Foi também numa das nossas incursões ao Pinto que, certa vez, uma colega nossa apanhou uma daquelas bebedeiras que começou a perder os sentidos. Como aquilo não era devido a ter bebido muito, mas sim ao facto de lhe suceder aquele tipo de coisas sempre que bebia um pouco, o que resolvemos fazer foi, assim que ela deu acordo de sí, metemo-la no carro do Branquinho e fomos levá-la a casa. Correu tudo muito bem até ao momento em que o Branquinho voltou a parar o carro no largo da Sé Nova, eu abri a porta do carro e preparava-me para sair e não consegui; conta quem viu a cena que eu cheguei a chorar por não me conseguir levantar e sair do carro; e a verdade é que não conseguia mesmo, e isso desesperava-me.

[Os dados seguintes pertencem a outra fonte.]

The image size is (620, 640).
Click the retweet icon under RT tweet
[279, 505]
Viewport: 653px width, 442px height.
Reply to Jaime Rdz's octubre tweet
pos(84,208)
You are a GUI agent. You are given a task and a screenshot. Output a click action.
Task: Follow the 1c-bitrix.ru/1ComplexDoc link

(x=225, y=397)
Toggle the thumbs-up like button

Mas também foi situação que se resolveu rapidamente assim que o Branquinho me tirou o cinto de segurança do carro e pudemos, então, enfrascar-nos mais um bocado no Pinto.

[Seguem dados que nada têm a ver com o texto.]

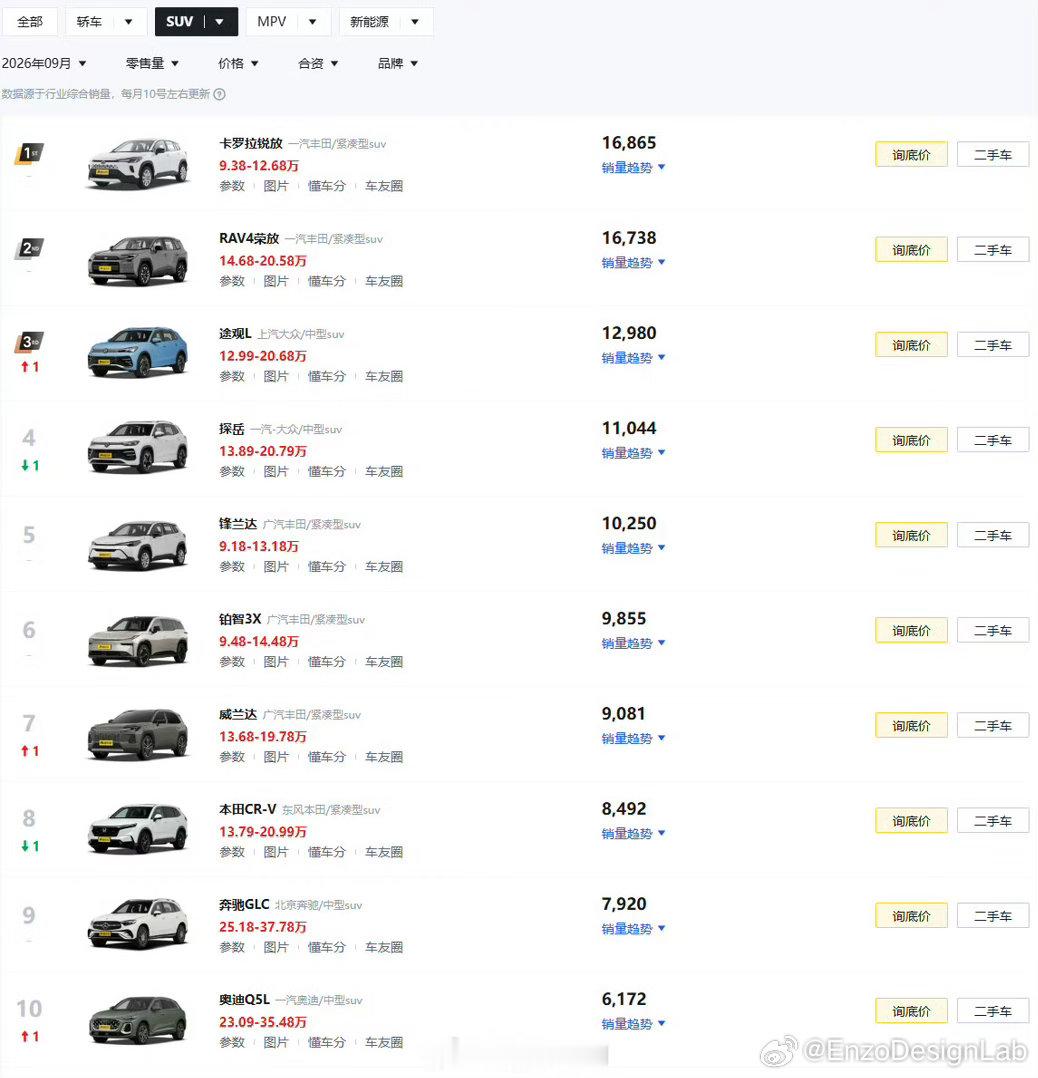Open the 价格 price filter dropdown
The width and height of the screenshot is (1038, 1078).
pos(238,63)
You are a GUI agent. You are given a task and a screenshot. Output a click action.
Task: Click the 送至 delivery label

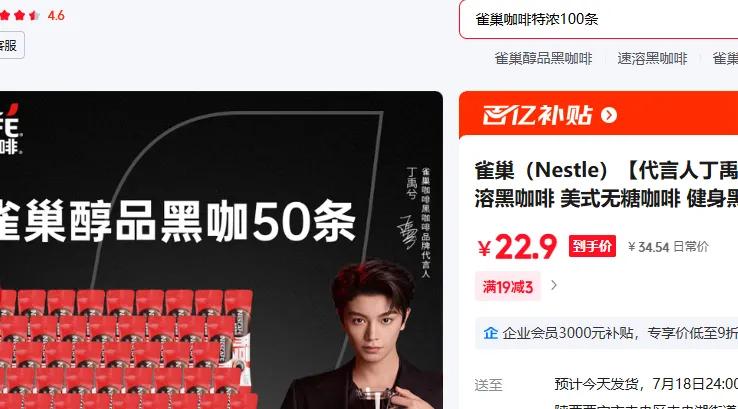pos(489,385)
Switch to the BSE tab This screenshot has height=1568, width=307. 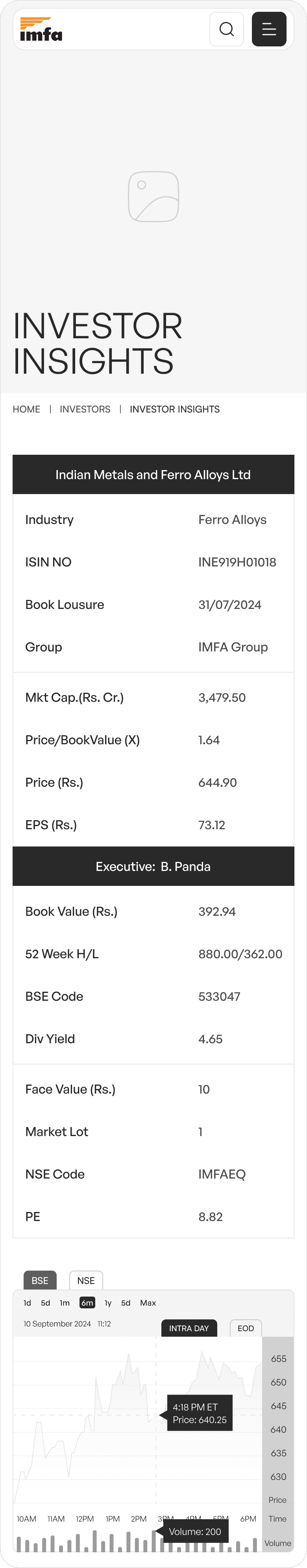tap(40, 1281)
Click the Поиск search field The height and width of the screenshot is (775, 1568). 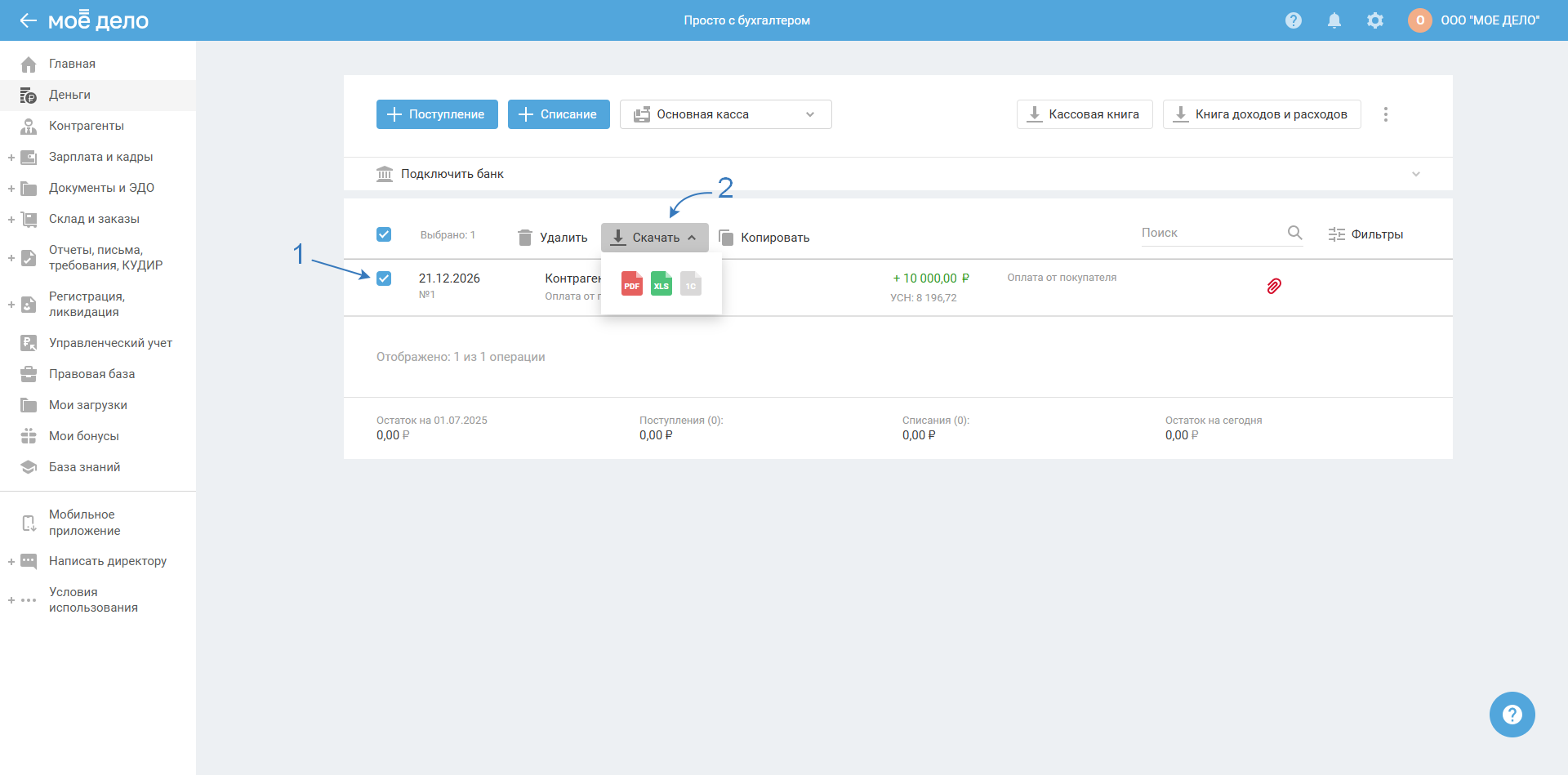point(1210,233)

Para terminar por hoje, apenas vou contar aqui mais uma história que devia ser contada pelo Marralheiro, mas visto que ele não é capaz sequer de se inscrever no blogue, muito menos é capaz de se dignar escrever aqui uma linha que seja, e que é a “história do mini”!

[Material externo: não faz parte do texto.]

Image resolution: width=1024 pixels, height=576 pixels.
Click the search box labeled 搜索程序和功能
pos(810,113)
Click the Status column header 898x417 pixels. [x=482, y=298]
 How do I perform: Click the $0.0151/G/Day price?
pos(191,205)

Pois é, esta bela história passou-se na Queima das Fitas, já não sei (nem interessa) de que ano. Como sempre, começávamos a noite no Pinto a emborrachar-nos e só depois íamos ao Parque. Lembro-me que, nessa noite, estava muita gente do nosso grupo no Pinto. A certa altura, o Marralheiro desapareceu, mas não fizemos caso disso, pois ele saberia voltar quando quisesse. Quando voltou, vinha todo contente, pois tinha inventado um desporto radical (como é moda agora – “desportos radicais” e “adrenalina”; descobriram a palavra “adrenalina”, agora ninguém os cala com isso) que consistia em sentar-se no corrimão de pedra da Igreja de S. Salvador e escorregar por ela abaixo até bater com os pés no vidro traseiro de um Mini que lá estava estacionado. Como ninguém se entusiasmou com a ideia, pois estávamos todos entretidos no paleio e a beber forte e feio, o gajo para lá voltou, sozinho. Acontece que, numa das descidas do corrimão, os pés do Marralheiro (e o próprio Marralheiro) não pararam no vidro, mas sim dentro do próprio Mini. O Branquinho, que tinha ido tomar ar, assistiu a este triste fim do desporto radical do Marralheiro, tal como uma senhora que estava à janela e começou, ao que parece, aos berros; e a partir daqui a história diverge, pois o Marralheiro diz que se queria pisgar e ninguém saberia quem foi, e o Branquinho diz que a senhora o conhecia e seria apanhado caso fugisse e depois seria mais vergonhoso. A verdade é que, a conselho do Branquinho, o Marralheiro foi ao Pinto e contou a história à D. Adelina e ao Sr. Pinto e acabou por pagar o vidro, o que foi bastante penoso, pois acho que lhe custou dez contos na altura (50 euros) e a sua mesada era, salvo erro, de 25 ou 30 contos.
Mas, enfim, são águas passadas e quem me dera poder pagar muitos 10 contos e poder voltar àqueles tempos.